Sayed and Al-Alaiyan (1996) reported a full-term infant who presented with Hirschsprung disease and hypertrophic pyloric stenosis, along with agenesis of corpus callosum; a combination reported for the first time. The authors believed that this combination was probably due to an underlying pathophysiologic mechanism.

United Arab Emirates

Dawson et al. (1996) conducted an 11-year retrospective study among indigenous Emiratis in order to uncover the incidence of infantile hypertrophic pyloric stenosis. From 1984-1994, 10 male patients were recorded giving an incidence rate of 0.61 per 1,000 live births, which means it is a rare condition.
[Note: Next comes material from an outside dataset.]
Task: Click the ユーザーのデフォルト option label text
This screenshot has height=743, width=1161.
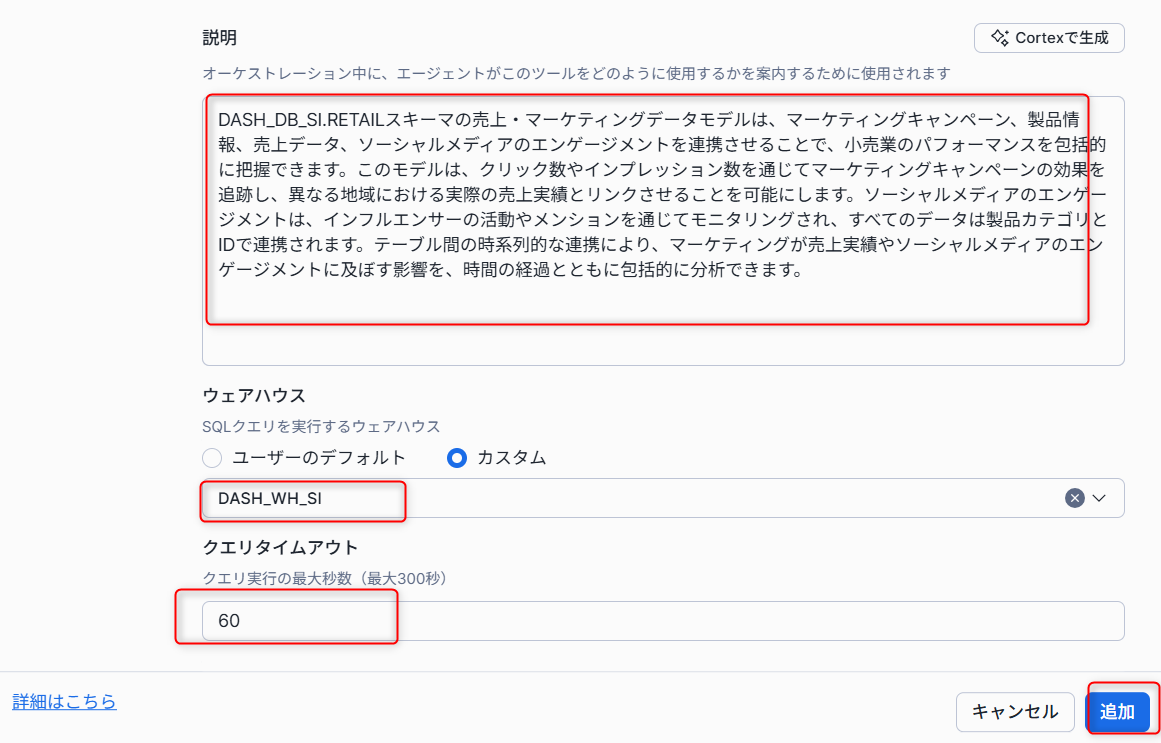Action: click(319, 458)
This finding reflects no increase in the number of cases over time and yearly fluctuations were comparable to date from the UK. [Dawson KP, Ghazala BS, Shawis R. Infantile hypertrophic pylotic stenosis is rare in an indigenous population of the United Arab Emirates. Med Princ Pract. 1996; 5(4):218-21.]

Hosani and Czeizel (2000) evaluated the pilot dataset [March-May 1998] of the UAE National Congenital Abnormality Registry (NCAR). A total of 4,861 births were recorded in this study period, with a birth prevalence of total congenital anomalies being 30.3 per 1,000 births. Congenital pyloric stenosis was identified in two neonates, resulting in an incidence rate of 0.41 per 1,000 births.